Data excerpts
┌────────
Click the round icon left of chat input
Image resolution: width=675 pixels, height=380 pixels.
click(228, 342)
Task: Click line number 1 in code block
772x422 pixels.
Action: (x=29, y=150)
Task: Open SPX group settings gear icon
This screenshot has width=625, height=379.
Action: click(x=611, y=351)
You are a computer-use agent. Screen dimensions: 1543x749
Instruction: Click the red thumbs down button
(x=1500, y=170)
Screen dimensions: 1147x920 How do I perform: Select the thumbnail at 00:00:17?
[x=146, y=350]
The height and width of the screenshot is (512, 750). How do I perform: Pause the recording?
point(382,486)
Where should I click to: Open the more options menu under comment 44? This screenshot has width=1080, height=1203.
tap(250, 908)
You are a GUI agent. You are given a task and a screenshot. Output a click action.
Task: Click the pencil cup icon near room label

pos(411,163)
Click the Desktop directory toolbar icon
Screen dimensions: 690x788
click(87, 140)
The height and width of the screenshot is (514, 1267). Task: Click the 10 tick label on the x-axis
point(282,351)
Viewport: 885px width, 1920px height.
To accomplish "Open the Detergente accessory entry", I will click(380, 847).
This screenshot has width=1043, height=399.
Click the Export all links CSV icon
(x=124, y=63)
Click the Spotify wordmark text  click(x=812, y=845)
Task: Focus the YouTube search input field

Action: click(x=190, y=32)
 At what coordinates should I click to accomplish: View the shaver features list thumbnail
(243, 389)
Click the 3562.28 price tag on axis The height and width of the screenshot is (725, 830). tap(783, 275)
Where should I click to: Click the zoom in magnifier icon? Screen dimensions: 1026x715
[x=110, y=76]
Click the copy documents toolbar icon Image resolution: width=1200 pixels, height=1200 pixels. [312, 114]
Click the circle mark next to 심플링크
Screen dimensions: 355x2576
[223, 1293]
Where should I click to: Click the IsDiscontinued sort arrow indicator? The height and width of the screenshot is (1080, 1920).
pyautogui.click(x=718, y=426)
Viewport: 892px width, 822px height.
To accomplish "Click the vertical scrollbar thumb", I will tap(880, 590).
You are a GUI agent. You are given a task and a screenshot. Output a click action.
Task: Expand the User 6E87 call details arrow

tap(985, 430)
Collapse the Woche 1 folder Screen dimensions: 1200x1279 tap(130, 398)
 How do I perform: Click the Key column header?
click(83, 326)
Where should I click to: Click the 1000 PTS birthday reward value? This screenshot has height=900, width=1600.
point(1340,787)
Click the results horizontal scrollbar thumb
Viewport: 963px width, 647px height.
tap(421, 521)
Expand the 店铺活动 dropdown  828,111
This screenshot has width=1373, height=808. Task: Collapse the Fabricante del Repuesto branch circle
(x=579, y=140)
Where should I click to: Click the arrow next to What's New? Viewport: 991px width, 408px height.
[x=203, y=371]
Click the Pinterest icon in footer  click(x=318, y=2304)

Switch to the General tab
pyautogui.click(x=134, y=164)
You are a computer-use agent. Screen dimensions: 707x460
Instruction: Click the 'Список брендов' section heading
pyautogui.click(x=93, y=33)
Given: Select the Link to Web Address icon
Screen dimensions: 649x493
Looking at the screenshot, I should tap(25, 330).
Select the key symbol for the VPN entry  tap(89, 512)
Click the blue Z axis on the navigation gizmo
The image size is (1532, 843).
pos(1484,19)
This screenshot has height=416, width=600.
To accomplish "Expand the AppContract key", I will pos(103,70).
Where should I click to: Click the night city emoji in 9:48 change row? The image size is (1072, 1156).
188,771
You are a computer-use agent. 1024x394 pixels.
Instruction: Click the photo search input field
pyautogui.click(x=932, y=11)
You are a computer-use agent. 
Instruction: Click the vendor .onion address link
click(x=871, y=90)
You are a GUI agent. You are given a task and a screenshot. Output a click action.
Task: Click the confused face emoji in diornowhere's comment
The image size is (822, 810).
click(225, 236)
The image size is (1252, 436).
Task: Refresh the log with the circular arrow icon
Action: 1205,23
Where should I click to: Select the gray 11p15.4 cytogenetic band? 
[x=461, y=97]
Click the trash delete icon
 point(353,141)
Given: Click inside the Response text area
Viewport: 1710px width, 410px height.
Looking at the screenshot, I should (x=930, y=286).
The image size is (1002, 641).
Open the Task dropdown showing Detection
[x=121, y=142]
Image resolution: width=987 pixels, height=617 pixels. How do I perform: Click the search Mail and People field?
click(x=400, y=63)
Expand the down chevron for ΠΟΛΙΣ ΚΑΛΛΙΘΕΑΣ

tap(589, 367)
└────────
Assignment
Every entry must be quoted exactly as it appears above.

Response
Click the round icon left of chat input
Image resolution: width=675 pixels, height=380 pixels.
click(228, 342)
Task: Click line number 1 in code block
772x422 pixels.
Action: (x=29, y=150)
Task: Open SPX group settings gear icon
This screenshot has width=625, height=379.
Action: click(x=611, y=351)
You are a computer-use agent. Screen dimensions: 1543x749
Instruction: Click the red thumbs down button
(x=1500, y=170)
Screen dimensions: 1147x920 How do I perform: Select the thumbnail at 00:00:17?
[x=146, y=350]
The height and width of the screenshot is (512, 750). How do I perform: Pause the recording?
point(382,486)
Where should I click to: Open the more options menu under comment 44? This screenshot has width=1080, height=1203.
tap(250, 908)
You are a GUI agent. You are given a task and a screenshot. Output a click action.
Task: Click the pencil cup icon near room label

pos(411,163)
Click the Desktop directory toolbar icon
Screen dimensions: 690x788
click(87, 140)
The height and width of the screenshot is (514, 1267). Task: Click the 10 tick label on the x-axis
point(282,351)
Viewport: 885px width, 1920px height.
To accomplish "Open the Detergente accessory entry", I will click(380, 847).
This screenshot has width=1043, height=399.
Click the Export all links CSV icon
(x=124, y=63)
Click the Spotify wordmark text  click(x=812, y=845)
Task: Focus the YouTube search input field

Action: click(x=190, y=32)
 At what coordinates should I click to accomplish: View the shaver features list thumbnail
(243, 389)
Click the 3562.28 price tag on axis The height and width of the screenshot is (725, 830). tap(783, 275)
Where should I click to: Click the zoom in magnifier icon? Screen dimensions: 1026x715
[x=110, y=76]
Click the copy documents toolbar icon Image resolution: width=1200 pixels, height=1200 pixels. [312, 114]
Click the circle mark next to 심플링크
Screen dimensions: 355x2576
[223, 1293]
Where should I click to: Click the IsDiscontinued sort arrow indicator? The height and width of the screenshot is (1080, 1920).
pyautogui.click(x=718, y=426)
Viewport: 892px width, 822px height.
To accomplish "Click the vertical scrollbar thumb", I will tap(880, 590).
You are a GUI agent. You are given a task and a screenshot. Output a click action.
Task: Expand the User 6E87 call details arrow

tap(985, 430)
Collapse the Woche 1 folder Screen dimensions: 1200x1279 tap(130, 398)
 How do I perform: Click the Key column header?
click(83, 326)
Where should I click to: Click the 1000 PTS birthday reward value? This screenshot has height=900, width=1600.
point(1340,787)
Click the results horizontal scrollbar thumb
Viewport: 963px width, 647px height.
tap(421, 521)
Expand the 店铺活动 dropdown  828,111
This screenshot has width=1373, height=808. Task: Collapse the Fabricante del Repuesto branch circle
(x=579, y=140)
Where should I click to: Click the arrow next to What's New? Viewport: 991px width, 408px height.
[x=203, y=371]
Click the Pinterest icon in footer  click(x=318, y=2304)

Switch to the General tab
pyautogui.click(x=134, y=164)
You are a computer-use agent. Screen dimensions: 707x460
Instruction: Click the 'Список брендов' section heading
pyautogui.click(x=93, y=33)
Given: Select the Link to Web Address icon
Screen dimensions: 649x493
Looking at the screenshot, I should tap(25, 330).
Select the key symbol for the VPN entry  tap(89, 512)
Click the blue Z axis on the navigation gizmo
The image size is (1532, 843).
pos(1484,19)
This screenshot has height=416, width=600.
To accomplish "Expand the AppContract key", I will pos(103,70).
Where should I click to: Click the night city emoji in 9:48 change row? The image size is (1072, 1156).
188,771
You are a computer-use agent. 1024x394 pixels.
Instruction: Click the photo search input field
pyautogui.click(x=932, y=11)
You are a computer-use agent. 
Instruction: Click the vendor .onion address link
click(x=871, y=90)
You are a GUI agent. You are given a task and a screenshot. Output a click action.
Task: Click the confused face emoji in diornowhere's comment
The image size is (822, 810).
click(225, 236)
The image size is (1252, 436).
Task: Refresh the log with the circular arrow icon
Action: 1205,23
Where should I click to: Select the gray 11p15.4 cytogenetic band? 
[x=461, y=97]
Click the trash delete icon
 point(353,141)
Given: Click inside the Response text area
Viewport: 1710px width, 410px height.
Looking at the screenshot, I should (x=930, y=286).
The image size is (1002, 641).
Open the Task dropdown showing Detection
[x=121, y=142]
Image resolution: width=987 pixels, height=617 pixels. How do I perform: Click the search Mail and People field?
click(x=400, y=63)
Expand the down chevron for ΠΟΛΙΣ ΚΑΛΛΙΘΕΑΣ

tap(589, 367)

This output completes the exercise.